Où, du moins, chaque auteur restait seul dans sa tente,
Et tout seul obtenait ce triomphe flatteur

Que vous n'escamotez qu'en trompant l'auditeur.
Soi-même se vanter, imprimer ses éloges,

Pour feindre un grand succès louer toutes les loges,
N'en céder qu'aux prôneurs, aux amis, aux parents,
Parler de liberté sans moins être tyrans,

Feindre l'égalité, visant au despotisme,

Français pas plus qu'Anglais, mais jouant le civisme,
Payer dans les journaux des articles menteurs,
Ainsi font aujourd'hui vos petits grands-auteurs.
Leur charlatanerie à nulle autre est pareille :
Le plus sot rimailleur, qui nous brise l'oreille,
Se pose en Jupiter, et, plein de vanité,
Lui-même érige un culte à sa divinité.

Chers enfants, croyez-moi, laissant là l'hyperbole,
Vos grands hommes obscurs, Q...., D... et B..,
Livrez-vous par l'étude à d'utiles travaux ;
Fuyez les faux amis, recherchez vos rivaux;
Que tout succès soit franc, et non plus en idée;
Que par le vrai public votre palme accordée,
Vous soit titre d'honneur et non titre d'affront,
Que sans aucun partage elle orne votre front;
Que chacun puisse dire, en lisant vos volumes :
Ils sont de tel tout seul, et non de trente plumes.
Laissez le commerçant écrire en son cartel:
Maison de commandite et sous raison de TEL.
Isolez-vous..... Alors, votre gloire augmentée
Vous sera personnelle et non pas empruntée;
Et vous parviendrez seul à l'honneur du renom
Sans que dix noms obscurs éteignent votre nom.

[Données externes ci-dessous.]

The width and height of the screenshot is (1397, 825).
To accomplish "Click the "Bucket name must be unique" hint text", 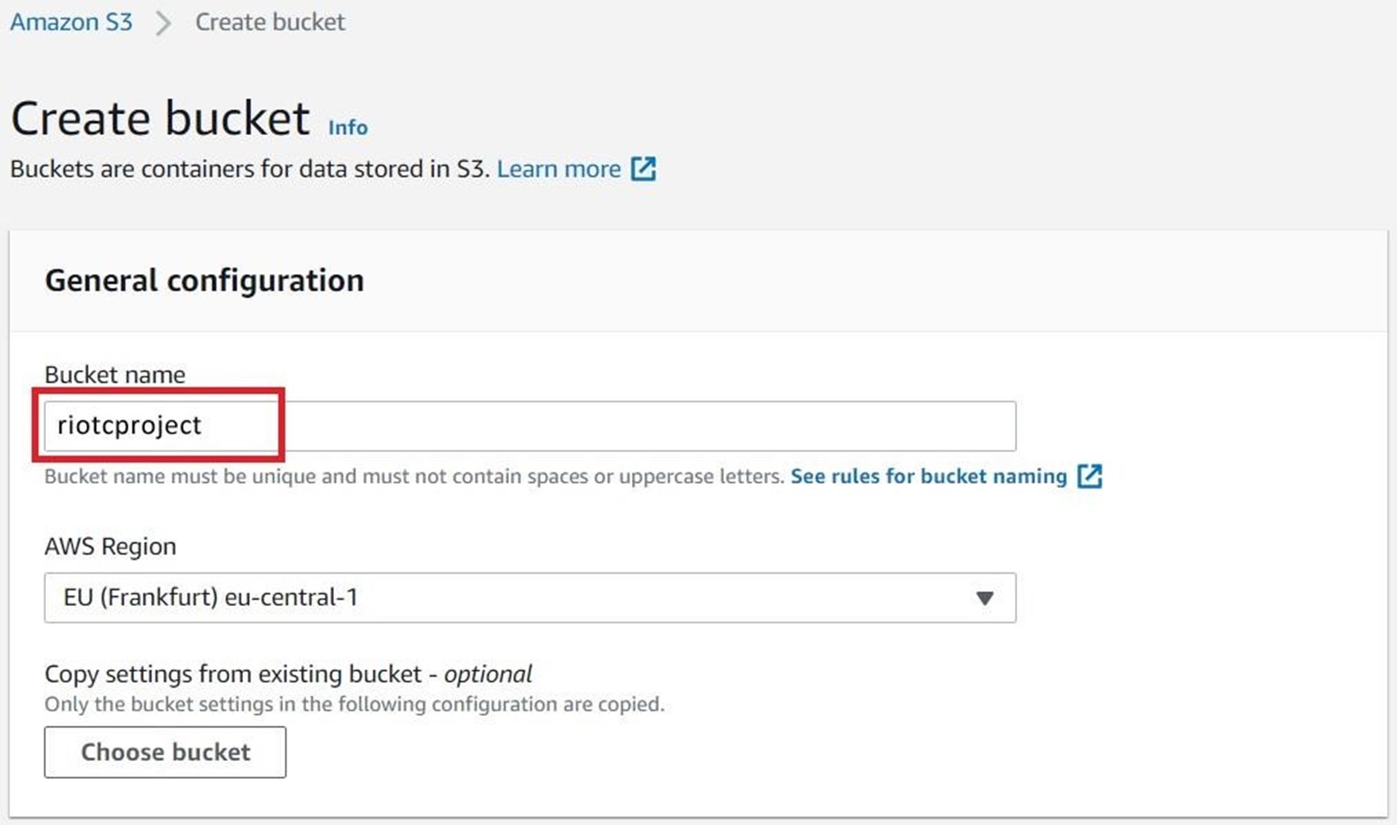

Alors si, contre nous, votre haine conspire, Vous aurez quelque droit de combattre l'Empire, D'en nier les héros, d'en siffler les auteurs. Mais, pour arriver là, devenez créateurs. Car, qui bien vous connaît hors votre coterie? Quel roi vous rend le but de sa coquetterie ? Quel Voltaire imbarbu, sous son sceptre d'airain, Range-t-il de nos jours le moindre souverain? Du Ferney d'à présent me direz-vous la route? Quel auditoire entier vous suit et vous écoute? Quels nobles étrangers ornent votre salon? Qui de vous monte au ciel, si ce n'est en ballon? Nul ne vous voit à l'aigle emprunter son tonnerre, Et qui veut vous trouver ne vous cherche qu'à terre.